Published online by Cambridge University Press: 22 September 2009
The term ‘South-East Asia” has considerable currency outside linguistics and has a broadly geographical reference, namely to countries which are at the south-east corner of the Asian mainland and to the many islands which are to be found in the area off this land-mass, bordered in the west by the Indian Ocean, in the south by Australia, in the east and north-east by the Pacific and in the north by the South China Sea. In essence, this encompasses the countries Malaysia, Singapore, Indonesia and the Philippines. For the purposes of the present linguistic discussion, Hong Kong is taken as falling into the ambit of South-East Asia (Bolton 2000a), a practice which is sometimes reflected in linguistic treatments of English there (see Platt 1982), although it lies some distance north of the Philippines in the south of China. This allows one to treat the English language in Malaysia, Singapore, Indonesia (Nabahon 1983), the Philippines and Hong Kong together (but see McArthur 2002: 348–72 who treates Hong Kong English in a section on East Asia).
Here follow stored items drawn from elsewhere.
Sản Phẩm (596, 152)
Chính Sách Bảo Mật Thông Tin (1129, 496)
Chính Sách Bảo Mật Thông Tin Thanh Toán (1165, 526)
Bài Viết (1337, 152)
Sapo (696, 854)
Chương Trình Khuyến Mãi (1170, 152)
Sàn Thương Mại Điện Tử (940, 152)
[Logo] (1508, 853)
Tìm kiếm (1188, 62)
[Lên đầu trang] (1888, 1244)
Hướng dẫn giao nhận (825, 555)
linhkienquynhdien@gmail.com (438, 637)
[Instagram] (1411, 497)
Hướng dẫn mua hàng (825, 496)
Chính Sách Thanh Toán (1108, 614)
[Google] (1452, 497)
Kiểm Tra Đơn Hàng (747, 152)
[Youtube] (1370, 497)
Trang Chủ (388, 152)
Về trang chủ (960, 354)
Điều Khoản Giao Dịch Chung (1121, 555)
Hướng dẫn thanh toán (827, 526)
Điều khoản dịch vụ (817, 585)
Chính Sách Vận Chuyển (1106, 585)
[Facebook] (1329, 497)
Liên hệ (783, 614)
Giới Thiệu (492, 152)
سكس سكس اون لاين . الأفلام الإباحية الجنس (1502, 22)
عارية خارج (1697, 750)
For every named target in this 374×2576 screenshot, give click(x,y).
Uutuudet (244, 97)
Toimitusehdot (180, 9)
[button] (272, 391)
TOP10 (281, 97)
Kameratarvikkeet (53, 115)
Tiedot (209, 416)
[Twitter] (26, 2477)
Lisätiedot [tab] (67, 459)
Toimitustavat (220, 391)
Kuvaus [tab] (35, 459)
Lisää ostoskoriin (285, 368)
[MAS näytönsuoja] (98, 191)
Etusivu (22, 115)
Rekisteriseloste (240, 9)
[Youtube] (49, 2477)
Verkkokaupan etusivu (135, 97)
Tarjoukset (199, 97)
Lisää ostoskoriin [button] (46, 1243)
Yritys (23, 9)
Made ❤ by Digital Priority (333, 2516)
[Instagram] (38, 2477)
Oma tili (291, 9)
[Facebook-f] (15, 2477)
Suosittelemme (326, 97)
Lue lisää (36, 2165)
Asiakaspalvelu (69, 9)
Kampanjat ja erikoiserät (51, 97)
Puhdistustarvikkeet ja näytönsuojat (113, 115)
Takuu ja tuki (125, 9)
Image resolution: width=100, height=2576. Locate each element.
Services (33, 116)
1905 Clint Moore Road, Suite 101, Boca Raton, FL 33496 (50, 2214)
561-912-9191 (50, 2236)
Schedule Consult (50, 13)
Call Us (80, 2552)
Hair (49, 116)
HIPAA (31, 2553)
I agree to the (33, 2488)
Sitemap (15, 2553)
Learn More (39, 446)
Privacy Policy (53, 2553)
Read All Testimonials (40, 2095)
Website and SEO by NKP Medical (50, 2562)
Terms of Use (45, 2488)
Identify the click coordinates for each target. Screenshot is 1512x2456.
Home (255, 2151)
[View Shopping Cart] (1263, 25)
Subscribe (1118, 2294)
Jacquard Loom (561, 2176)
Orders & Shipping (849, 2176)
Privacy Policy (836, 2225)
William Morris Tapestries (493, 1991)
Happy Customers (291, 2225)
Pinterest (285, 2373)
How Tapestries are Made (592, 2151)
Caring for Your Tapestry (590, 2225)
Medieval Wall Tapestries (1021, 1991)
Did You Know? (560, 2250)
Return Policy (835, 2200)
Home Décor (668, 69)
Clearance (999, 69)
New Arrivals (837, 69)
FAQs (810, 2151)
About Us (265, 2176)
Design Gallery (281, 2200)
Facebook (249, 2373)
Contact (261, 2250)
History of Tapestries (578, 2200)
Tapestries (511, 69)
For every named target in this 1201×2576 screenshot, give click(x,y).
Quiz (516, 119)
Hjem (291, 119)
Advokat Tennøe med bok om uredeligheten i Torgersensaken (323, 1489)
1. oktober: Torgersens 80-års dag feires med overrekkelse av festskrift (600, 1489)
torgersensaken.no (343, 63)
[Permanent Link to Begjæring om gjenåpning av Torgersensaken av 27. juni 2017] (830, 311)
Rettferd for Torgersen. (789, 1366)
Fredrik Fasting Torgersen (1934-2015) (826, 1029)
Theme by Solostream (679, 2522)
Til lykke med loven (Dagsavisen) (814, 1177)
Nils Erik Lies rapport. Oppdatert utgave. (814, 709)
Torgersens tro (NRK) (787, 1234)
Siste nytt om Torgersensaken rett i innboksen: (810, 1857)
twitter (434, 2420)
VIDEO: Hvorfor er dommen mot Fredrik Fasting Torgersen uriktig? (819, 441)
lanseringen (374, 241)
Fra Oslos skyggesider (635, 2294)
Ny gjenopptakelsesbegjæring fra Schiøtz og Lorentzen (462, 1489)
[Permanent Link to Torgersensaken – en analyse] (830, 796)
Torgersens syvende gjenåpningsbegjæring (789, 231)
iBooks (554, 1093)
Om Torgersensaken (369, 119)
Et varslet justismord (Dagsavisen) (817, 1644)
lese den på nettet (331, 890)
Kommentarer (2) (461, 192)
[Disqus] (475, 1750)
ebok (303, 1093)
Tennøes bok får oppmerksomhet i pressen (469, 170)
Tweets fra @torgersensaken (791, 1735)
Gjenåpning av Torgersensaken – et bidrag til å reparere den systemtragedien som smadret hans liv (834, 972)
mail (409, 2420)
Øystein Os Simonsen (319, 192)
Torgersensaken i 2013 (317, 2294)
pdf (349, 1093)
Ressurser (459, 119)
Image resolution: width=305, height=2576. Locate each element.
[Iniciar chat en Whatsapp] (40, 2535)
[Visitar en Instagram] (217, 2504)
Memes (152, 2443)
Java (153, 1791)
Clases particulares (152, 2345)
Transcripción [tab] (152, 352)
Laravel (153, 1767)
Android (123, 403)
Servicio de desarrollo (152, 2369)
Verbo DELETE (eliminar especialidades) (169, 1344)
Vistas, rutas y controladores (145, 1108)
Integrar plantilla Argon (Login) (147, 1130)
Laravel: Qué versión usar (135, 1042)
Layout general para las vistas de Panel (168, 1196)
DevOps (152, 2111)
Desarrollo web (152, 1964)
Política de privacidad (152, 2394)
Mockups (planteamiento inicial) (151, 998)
For the current chapter the title ‘South-East Asian Englishes’ has been chosen deliberately. The plural is necessary for several reasons. The areas where these Englishes exist are not geographically contiguous (contrast this with South Asian English). The English-using countries of South-East Asia have typologically different background languages and different colonial pasts, mostly British, but in the case of the Philippines, American.